Workshop promotes diverse leaders in legal education

September 16, 2022
 Group photo, law dean diversity workshop 2022
Attendees and panelists at the 11th Annual Promoting Diversity in Law School Leadership Workshop gather for a group photo on Friday, Sept. 16, the first day of the workshop.

Seattle University School of Law welcomed more than 60 leaders in legal education to campus as part of the 11th Annual Promoting Diversity in Law School Leadership Workshop, organized in partnership with Villanova University’s Charles Widger School of Law and designed to encourage diverse candidates to seek out top administrative roles and succeed in those positions.

Deans Tony Varona and Mark Alexander
Deans Varona and Alexander offer applause for one of the founding organizers of the diversity workshop, LSAC President Kellye Testy.

Seattle U Law “has long been a leader in diversity, equity, and inclusion work.

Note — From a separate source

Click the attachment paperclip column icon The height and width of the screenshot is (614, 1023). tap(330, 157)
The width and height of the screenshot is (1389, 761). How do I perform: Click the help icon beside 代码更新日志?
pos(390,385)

We are one of the most diverse law schools in the country,” said Dean Anthony E. Varona, in welcoming the attendees. “This conference, which has brought much-needed diversity into the ranks of law school leadership, is an extension of our law school’s DNA.”

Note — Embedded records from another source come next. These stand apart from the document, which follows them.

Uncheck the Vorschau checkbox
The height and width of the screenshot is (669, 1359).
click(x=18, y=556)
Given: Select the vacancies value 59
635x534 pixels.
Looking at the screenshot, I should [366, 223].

With 31 attendees and 30 panelists, this year was the largest gathering in the workshop's history. The workshop assembles law school deans and executive university leaders from across the country to serve as presenters and panelists, providing a venue for them to share advice, wisdom, and mentorship with the attendees. Workshop attendees are primarily current law faculty members and assistant or associate deans who aspire to apply for deanship positions in the future.

“Leadership is needed more than ever in this country, leadership from folks who look like all of us,” said Natasha Martin, Seattle University’s vice president for diversity and inclusion and professor of law.

VP Natasha Martin
Professor Natasha Martin, Seattle U vice president for diversity and inclusion, emphasizes the importance of diverse leadership.

“Having a place at the table is a beginning. But having a place at the table, where you can bring all of who you are to that table, and to the leadership decision-making, is what really is important,” Martin said. “This room represents what leadership tables should look like.”

The two-day workshop features panel discussions that will help participants determine whether and when to pursue a deanship, understand the nuts and bolts of the dean's role, prepare to be a successful candidate, learn how to negotiate terms and ensure a successful transition, and determine what other forms of university and law school leadership roles may be a good fit.

Seattle University School of Law founded the Workshop on Promoting Diversity in Law School Leadership in 2007, then structured as a biennial conference. In 2018, Seattle U Law partnered with Dean Mark Alexander and Villanova University Charles Widger School of Law to make the workshop an annual event, alternating between the west and east coasts.

Alexander became dean two years after attending the workshop eight years ago and said he was eager to give back, which led to the partnership.

“What I love about this workshop is that we’re just trying to pass it along,” Alexander said, adding that panelists often continue to serve as mentors and supporters to attendees throughout their careers. “It’s those of us who have experience talking to those who think maybe this is the path for them. There’s no question too big or too small.”

The Law School Admission Council, led by President and CEO Kellye Testy, herself a former law school dean, sponsored the workshop. The Society of American Law Teachers provided financial assistance for travel costs.